(Beginning of ENTRIES SHOWN)
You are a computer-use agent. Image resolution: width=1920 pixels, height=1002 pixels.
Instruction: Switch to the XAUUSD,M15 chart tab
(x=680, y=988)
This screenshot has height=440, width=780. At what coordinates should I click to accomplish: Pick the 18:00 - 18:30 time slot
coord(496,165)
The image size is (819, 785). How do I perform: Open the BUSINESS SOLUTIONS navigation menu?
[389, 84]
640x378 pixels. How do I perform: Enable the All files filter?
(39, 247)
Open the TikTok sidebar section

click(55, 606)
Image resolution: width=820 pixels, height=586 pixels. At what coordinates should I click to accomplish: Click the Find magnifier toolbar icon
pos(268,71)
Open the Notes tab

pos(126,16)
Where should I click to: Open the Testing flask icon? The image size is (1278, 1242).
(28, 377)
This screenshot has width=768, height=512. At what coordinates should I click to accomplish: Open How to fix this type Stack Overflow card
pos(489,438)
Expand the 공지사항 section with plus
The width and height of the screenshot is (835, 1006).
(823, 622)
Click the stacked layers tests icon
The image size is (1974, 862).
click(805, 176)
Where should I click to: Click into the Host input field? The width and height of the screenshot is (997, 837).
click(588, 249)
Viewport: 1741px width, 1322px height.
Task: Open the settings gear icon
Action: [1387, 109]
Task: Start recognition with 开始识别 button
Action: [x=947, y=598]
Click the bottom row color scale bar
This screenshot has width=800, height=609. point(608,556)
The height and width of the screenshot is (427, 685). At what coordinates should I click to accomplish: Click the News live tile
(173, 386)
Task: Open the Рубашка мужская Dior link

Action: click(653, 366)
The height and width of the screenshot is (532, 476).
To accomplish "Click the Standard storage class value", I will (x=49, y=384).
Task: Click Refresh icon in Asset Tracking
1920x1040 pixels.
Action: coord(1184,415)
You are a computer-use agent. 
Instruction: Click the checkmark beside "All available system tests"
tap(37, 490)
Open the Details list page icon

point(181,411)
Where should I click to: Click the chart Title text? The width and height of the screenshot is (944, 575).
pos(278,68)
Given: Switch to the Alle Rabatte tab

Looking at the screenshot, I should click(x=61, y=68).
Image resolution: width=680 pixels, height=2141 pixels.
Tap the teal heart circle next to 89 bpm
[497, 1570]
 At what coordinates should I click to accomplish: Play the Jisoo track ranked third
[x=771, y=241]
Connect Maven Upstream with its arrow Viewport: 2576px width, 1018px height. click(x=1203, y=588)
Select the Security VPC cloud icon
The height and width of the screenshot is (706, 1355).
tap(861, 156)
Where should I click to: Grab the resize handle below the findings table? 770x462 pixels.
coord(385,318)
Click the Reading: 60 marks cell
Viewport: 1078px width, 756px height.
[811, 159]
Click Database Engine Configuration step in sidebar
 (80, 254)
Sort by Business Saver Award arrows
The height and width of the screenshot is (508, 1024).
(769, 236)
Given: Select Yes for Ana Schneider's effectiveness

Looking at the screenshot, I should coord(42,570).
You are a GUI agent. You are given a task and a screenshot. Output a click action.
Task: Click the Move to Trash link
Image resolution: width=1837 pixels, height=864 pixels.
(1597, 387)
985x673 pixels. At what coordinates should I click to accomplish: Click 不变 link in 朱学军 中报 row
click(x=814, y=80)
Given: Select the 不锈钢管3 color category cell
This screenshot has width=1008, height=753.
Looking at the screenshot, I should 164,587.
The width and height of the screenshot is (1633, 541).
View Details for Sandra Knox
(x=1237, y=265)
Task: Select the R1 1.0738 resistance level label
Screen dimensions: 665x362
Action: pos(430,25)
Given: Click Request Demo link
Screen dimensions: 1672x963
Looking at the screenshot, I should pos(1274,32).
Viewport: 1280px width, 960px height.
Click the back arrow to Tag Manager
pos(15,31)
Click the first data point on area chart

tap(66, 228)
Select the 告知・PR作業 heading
(End of ENTRIES SHOWN)
* [DESCRIPTION OF THE TASK] What lines above hold the word "agent"? Pull each one out.

* [WRITTEN ANSWER]
You are a computer-use agent. Image resolution: width=1920 pixels, height=1002 pixels.
You are a computer-use agent. 
You are a GUI agent. You are given a task and a screenshot. Output a click action.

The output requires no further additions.